In the project I am planning I will be using Phoenix Auth but this is a more general question.
In most Phoenix examples I see, people either use API-token auth or HTTP sessions. In my project, I want both (it has an API and a browser web app).
I know I can pipe different things in the router scopes for API and HTML, but what do I do about modules for SessionController, which would have different logic in each case + returns different kinds of views?
Is the best approach to have two session controllers?
Thanks for any help and examples.
Personally I’d have 2 different session controllers, rather than try and mash them together.

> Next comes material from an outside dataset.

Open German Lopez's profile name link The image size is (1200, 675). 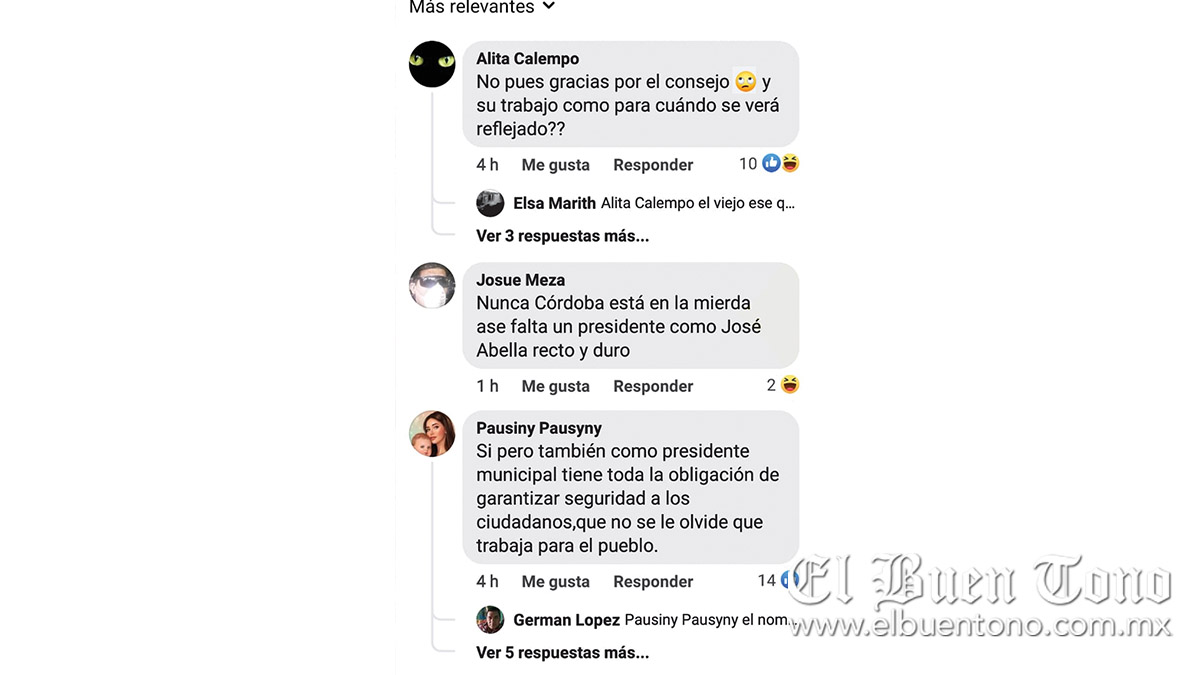566,620
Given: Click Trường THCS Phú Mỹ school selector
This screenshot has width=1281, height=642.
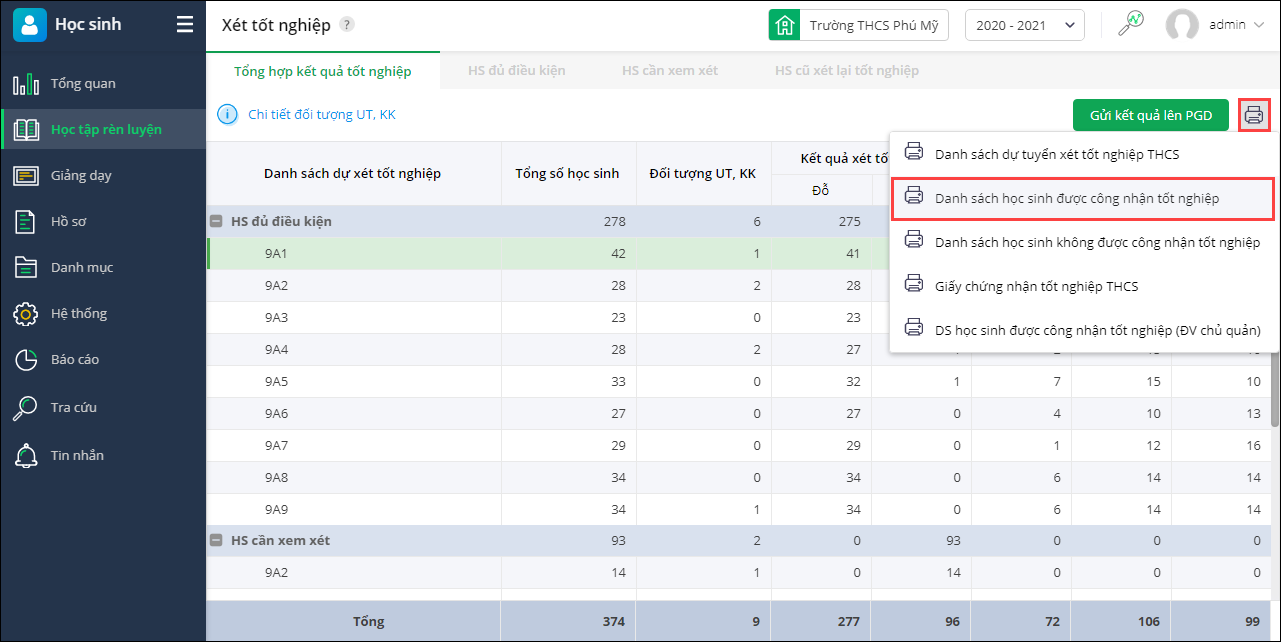Looking at the screenshot, I should (x=860, y=25).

If you need the traditionally rendered views to be able to make API requests you could send a token to the client in the layout, which your javascript can consume (see https://hexdocs.pm/phoenix/Phoenix.Token.html#module-usage for details on how it’s recommended to do it with channels)
1 Like
Thanks @theangryangel that’s what I was thinking of doing.
Believe I have done what @theangryangel suggests, but I am using guardian for JWT instead of phoenix tokens because I like the ability to encode data into the token and sign it.
I have a separate login application bundle that is delivered to all unauthenticated HTTP sessions, and where all unauthenticated sessions are redirected too. (/login)
Logging in will generate a HTTP session via cookie, and serve the main application bundle + a JWT used to authenticate a phoenix socket for duplex communication with the server. (/)
Logging out destroys the token, and session.